Today I saw a woman with a painful toe. She said another doctor used to give her mupirocin, an antibiotic cream, for this recurring painful redness and swelling in one toe she believe suffered a frostbite years ago.
I looked at the toe. The skin was intact, but there was redness, tenderness and a little swelling. I didn’t think topical antibiotics would help that.
“Did the cream work?“ I asked.
“I don’t know, it went away in about a week most of the time but sometimes the toes next to it started to bother also“, she said.
I was sure her flareups resolved on their own and not because of the antibiotic cream she used. It just kept her busy while she waited them out.
Frostbite, recurring pain, inflammation. I have never been shown or diagnosed a case of chilblains before, but the word and the basic concept was in the back of my mind. I remember British people speaking about them. Lately, I have also read that Covid-19 can trigger chilblains.

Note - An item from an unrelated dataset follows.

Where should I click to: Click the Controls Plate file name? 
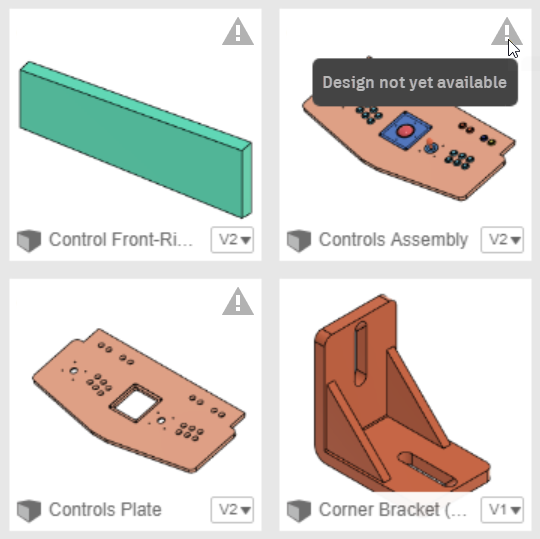(105, 510)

As I often do, I minimized the EMR on my screen and did a search, this time on up-to-date. I showed her the pictures of toes with chilblains and she agreed with me that they looked like hers and the description of all the symptoms rang a bell with her, too.

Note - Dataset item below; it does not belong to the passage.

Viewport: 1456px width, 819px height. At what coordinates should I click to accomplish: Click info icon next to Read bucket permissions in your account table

The choice seems to be between powerful topical steroids for inflammation or systemic medications including nifedipine, which increases blood flow to cold fingers and toes but could also lower blood pressure. That side effect would be something she could ill afford.
We agreed on a strong topical steroid in ointment form for better penetration and she will let me know how it works for her.

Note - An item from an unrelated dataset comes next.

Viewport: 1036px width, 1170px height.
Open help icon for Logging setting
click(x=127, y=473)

One of the sources I looked up claims that 10% of Brits will experience chilblains in their lifetime. Sweden is colder than Great Britain but perhaps not as damp. I wonder why nobody bothered to tell me about this condition.
My mother grew up in Northern Ireland and she talked about having chilblains as a child. I never saw them, but knew they were triggered in the cold. Of course, they had no central heating.